* BEGIN Supplied entries *
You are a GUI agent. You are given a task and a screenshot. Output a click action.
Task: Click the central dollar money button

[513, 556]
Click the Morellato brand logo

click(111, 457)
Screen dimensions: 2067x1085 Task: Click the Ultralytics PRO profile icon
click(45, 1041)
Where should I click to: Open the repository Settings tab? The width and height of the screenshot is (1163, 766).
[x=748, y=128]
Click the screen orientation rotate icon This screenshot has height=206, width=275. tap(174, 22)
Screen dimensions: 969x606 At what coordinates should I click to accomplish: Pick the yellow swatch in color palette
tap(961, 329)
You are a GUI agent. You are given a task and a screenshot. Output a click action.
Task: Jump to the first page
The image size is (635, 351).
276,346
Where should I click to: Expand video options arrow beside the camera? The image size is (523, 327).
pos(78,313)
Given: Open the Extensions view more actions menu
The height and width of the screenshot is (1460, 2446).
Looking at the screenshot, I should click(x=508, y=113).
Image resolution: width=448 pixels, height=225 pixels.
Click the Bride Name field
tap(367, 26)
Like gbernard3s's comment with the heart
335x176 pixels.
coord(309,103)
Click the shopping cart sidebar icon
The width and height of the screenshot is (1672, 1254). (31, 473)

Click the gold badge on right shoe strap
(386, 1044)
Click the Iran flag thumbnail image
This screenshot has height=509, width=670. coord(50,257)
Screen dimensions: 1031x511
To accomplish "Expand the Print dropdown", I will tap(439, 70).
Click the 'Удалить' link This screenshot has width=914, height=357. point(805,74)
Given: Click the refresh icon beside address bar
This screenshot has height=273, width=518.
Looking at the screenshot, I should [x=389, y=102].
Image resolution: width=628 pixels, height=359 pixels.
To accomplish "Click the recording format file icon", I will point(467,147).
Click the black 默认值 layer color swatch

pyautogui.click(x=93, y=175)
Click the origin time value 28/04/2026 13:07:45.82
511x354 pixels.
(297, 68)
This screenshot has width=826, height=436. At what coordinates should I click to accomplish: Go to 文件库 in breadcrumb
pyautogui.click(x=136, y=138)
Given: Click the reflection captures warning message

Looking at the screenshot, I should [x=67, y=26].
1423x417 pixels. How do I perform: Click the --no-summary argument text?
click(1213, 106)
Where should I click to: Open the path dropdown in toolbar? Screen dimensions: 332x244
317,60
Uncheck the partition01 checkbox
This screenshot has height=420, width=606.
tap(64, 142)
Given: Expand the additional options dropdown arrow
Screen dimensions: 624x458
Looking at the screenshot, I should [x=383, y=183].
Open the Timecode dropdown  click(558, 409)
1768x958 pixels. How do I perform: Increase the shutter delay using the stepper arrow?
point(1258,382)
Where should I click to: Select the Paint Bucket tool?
* END Supplied entries *
Given problem — Can you copy all of the material above line for line, changing nothing?

Final answer —
You are a GUI agent. You are given a task and a screenshot. Output a click action.
Task: Click the central dollar money button

[513, 556]
Click the Morellato brand logo

click(111, 457)
Screen dimensions: 2067x1085 Task: Click the Ultralytics PRO profile icon
click(45, 1041)
Where should I click to: Open the repository Settings tab? The width and height of the screenshot is (1163, 766).
[x=748, y=128]
Click the screen orientation rotate icon This screenshot has height=206, width=275. tap(174, 22)
Screen dimensions: 969x606 At what coordinates should I click to accomplish: Pick the yellow swatch in color palette
tap(961, 329)
You are a GUI agent. You are given a task and a screenshot. Output a click action.
Task: Jump to the first page
The image size is (635, 351).
276,346
Where should I click to: Expand video options arrow beside the camera? The image size is (523, 327).
pos(78,313)
Given: Open the Extensions view more actions menu
The height and width of the screenshot is (1460, 2446).
Looking at the screenshot, I should click(x=508, y=113).
Image resolution: width=448 pixels, height=225 pixels.
Click the Bride Name field
tap(367, 26)
Like gbernard3s's comment with the heart
335x176 pixels.
coord(309,103)
Click the shopping cart sidebar icon
The width and height of the screenshot is (1672, 1254). (31, 473)

Click the gold badge on right shoe strap
(386, 1044)
Click the Iran flag thumbnail image
This screenshot has height=509, width=670. coord(50,257)
Screen dimensions: 1031x511
To accomplish "Expand the Print dropdown", I will tap(439, 70).
Click the 'Удалить' link This screenshot has width=914, height=357. point(805,74)
Given: Click the refresh icon beside address bar
This screenshot has height=273, width=518.
Looking at the screenshot, I should [x=389, y=102].
Image resolution: width=628 pixels, height=359 pixels.
To accomplish "Click the recording format file icon", I will point(467,147).
Click the black 默认值 layer color swatch

pyautogui.click(x=93, y=175)
Click the origin time value 28/04/2026 13:07:45.82
511x354 pixels.
(297, 68)
This screenshot has width=826, height=436. At what coordinates should I click to accomplish: Go to 文件库 in breadcrumb
pyautogui.click(x=136, y=138)
Given: Click the reflection captures warning message

Looking at the screenshot, I should [x=67, y=26].
1423x417 pixels. How do I perform: Click the --no-summary argument text?
click(1213, 106)
Where should I click to: Open the path dropdown in toolbar? Screen dimensions: 332x244
317,60
Uncheck the partition01 checkbox
This screenshot has height=420, width=606.
tap(64, 142)
Given: Expand the additional options dropdown arrow
Screen dimensions: 624x458
Looking at the screenshot, I should [x=383, y=183].
Open the Timecode dropdown  click(558, 409)
1768x958 pixels. How do I perform: Increase the shutter delay using the stepper arrow?
point(1258,382)
Where should I click to: Select the Paint Bucket tool?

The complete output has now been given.